------ DATASET RECORDS ------
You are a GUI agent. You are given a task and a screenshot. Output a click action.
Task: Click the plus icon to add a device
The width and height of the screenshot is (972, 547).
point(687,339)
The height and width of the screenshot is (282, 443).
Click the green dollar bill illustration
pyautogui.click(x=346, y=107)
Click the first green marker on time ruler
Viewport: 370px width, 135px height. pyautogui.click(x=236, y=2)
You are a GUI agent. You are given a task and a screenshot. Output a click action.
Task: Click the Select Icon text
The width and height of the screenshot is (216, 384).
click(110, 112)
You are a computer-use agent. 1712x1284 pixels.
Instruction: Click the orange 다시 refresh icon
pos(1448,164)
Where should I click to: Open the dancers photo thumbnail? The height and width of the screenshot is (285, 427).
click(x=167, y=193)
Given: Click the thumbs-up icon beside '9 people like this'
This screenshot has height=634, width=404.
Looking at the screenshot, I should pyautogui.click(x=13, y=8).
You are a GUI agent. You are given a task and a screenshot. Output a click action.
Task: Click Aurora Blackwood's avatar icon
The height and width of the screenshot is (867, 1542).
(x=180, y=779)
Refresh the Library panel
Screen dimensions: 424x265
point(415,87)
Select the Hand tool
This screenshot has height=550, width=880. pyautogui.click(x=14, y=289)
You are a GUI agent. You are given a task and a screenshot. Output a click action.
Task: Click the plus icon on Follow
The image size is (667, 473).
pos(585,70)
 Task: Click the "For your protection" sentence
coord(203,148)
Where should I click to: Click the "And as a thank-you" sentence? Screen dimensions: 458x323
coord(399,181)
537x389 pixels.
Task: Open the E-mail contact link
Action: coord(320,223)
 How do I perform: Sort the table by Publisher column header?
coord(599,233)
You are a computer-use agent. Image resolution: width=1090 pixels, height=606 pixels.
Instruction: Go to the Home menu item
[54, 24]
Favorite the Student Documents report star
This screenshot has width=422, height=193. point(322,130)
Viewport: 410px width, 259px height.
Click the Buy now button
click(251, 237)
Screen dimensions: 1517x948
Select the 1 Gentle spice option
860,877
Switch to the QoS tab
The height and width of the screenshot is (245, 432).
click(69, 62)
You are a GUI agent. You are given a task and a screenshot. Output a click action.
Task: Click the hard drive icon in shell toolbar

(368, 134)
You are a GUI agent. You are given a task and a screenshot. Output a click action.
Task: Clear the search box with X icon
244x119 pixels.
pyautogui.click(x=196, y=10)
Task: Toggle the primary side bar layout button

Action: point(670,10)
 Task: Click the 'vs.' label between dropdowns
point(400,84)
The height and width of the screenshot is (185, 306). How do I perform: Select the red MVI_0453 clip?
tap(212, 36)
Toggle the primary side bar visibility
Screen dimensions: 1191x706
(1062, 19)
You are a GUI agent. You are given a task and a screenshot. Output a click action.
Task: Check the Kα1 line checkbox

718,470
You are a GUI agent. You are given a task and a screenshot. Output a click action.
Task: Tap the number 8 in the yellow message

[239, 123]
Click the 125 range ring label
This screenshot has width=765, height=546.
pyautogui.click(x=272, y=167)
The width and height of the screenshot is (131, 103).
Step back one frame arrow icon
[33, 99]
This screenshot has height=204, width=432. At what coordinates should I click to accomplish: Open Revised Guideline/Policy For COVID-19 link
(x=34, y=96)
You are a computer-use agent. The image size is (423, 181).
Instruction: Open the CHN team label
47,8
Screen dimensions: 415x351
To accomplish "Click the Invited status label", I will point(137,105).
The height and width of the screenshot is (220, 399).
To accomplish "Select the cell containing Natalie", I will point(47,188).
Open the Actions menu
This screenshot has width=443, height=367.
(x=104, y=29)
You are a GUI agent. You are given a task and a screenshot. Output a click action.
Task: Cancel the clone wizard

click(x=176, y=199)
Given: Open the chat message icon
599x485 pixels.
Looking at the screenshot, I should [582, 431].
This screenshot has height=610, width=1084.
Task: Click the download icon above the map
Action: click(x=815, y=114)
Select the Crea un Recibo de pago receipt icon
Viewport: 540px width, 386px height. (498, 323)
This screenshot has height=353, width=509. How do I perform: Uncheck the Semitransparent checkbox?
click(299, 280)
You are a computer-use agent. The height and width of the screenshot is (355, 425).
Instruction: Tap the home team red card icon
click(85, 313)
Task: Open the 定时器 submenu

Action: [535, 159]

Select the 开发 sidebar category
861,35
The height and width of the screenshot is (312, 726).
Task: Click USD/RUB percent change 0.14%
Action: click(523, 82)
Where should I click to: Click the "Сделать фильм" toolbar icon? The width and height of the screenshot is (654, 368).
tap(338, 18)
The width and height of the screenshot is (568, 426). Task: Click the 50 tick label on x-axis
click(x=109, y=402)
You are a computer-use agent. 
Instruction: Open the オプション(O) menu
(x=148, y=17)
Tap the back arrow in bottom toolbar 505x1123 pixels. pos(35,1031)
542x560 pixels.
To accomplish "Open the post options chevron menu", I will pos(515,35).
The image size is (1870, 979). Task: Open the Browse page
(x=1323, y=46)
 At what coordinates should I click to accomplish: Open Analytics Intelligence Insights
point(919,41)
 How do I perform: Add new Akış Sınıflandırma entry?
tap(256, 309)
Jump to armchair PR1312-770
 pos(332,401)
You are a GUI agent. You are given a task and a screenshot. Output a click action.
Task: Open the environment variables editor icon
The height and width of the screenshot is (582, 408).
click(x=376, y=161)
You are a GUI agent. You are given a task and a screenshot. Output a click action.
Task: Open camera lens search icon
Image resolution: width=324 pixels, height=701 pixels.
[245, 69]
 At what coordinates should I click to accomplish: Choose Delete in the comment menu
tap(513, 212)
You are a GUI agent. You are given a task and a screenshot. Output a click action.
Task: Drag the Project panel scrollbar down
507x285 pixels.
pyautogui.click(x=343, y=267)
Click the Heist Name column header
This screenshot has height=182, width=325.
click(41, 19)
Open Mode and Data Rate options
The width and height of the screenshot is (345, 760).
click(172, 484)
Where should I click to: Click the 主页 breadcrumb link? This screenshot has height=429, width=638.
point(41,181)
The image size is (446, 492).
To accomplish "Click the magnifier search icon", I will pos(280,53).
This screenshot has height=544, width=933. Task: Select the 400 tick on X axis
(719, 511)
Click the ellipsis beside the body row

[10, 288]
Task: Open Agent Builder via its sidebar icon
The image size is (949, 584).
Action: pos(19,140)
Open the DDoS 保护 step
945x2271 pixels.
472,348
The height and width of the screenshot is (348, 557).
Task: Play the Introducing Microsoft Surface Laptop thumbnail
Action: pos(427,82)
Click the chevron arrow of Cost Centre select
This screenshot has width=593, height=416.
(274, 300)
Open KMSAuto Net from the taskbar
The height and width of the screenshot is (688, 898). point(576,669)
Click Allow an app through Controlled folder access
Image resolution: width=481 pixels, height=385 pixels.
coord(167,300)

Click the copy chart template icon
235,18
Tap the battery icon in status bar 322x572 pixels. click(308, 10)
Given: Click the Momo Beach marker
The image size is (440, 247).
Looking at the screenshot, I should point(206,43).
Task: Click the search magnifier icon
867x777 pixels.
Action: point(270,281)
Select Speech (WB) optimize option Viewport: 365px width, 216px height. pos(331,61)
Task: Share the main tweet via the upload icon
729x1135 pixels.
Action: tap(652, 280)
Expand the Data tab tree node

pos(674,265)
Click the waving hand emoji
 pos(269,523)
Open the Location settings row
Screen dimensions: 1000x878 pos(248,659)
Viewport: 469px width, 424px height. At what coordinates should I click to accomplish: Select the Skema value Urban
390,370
------
- WORK TASK: Filter the records, keeping only lines that contain "search", and show those lines.

- RESPONSE AREA:
Task: Clear the search box with X icon
Task: Open camera lens search icon
To accomplish "Click the magnifier search icon", I will pos(280,53).
Task: Click the search magnifier icon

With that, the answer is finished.